» **WHAT IS EXPECTED**
Begin with the line in which "Open second Finished" appears and end with the final line of the entries. Retype each one exactly and add nothing.
--- --- ---
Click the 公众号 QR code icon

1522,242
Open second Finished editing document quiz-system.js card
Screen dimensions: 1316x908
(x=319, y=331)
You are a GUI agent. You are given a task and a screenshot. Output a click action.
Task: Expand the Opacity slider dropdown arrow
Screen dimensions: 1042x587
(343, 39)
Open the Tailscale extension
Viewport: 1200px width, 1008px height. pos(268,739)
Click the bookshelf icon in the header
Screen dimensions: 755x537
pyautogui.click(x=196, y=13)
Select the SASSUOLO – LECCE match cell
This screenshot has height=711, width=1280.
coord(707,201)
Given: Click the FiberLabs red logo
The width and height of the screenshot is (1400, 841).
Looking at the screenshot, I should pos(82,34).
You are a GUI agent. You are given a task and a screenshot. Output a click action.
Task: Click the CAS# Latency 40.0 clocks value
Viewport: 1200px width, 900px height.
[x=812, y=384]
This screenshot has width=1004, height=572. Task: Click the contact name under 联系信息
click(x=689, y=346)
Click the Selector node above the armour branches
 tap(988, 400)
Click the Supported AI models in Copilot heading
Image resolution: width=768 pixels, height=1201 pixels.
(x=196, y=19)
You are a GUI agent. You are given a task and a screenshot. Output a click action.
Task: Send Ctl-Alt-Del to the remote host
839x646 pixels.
--- --- ---
» **RESPONSE FOR THIS EXERCISE**
Open second Finished editing document quiz-system.js card
Screen dimensions: 1316x908
(x=319, y=331)
You are a GUI agent. You are given a task and a screenshot. Output a click action.
Task: Expand the Opacity slider dropdown arrow
Screen dimensions: 1042x587
(343, 39)
Open the Tailscale extension
Viewport: 1200px width, 1008px height. pos(268,739)
Click the bookshelf icon in the header
Screen dimensions: 755x537
pyautogui.click(x=196, y=13)
Select the SASSUOLO – LECCE match cell
This screenshot has height=711, width=1280.
coord(707,201)
Given: Click the FiberLabs red logo
The width and height of the screenshot is (1400, 841).
Looking at the screenshot, I should pos(82,34).
You are a GUI agent. You are given a task and a screenshot. Output a click action.
Task: Click the CAS# Latency 40.0 clocks value
Viewport: 1200px width, 900px height.
[x=812, y=384]
This screenshot has width=1004, height=572. Task: Click the contact name under 联系信息
click(x=689, y=346)
Click the Selector node above the armour branches
 tap(988, 400)
Click the Supported AI models in Copilot heading
Image resolution: width=768 pixels, height=1201 pixels.
(x=196, y=19)
You are a GUI agent. You are given a task and a screenshot. Output a click action.
Task: Send Ctl-Alt-Del to the remote host
839x646 pixels.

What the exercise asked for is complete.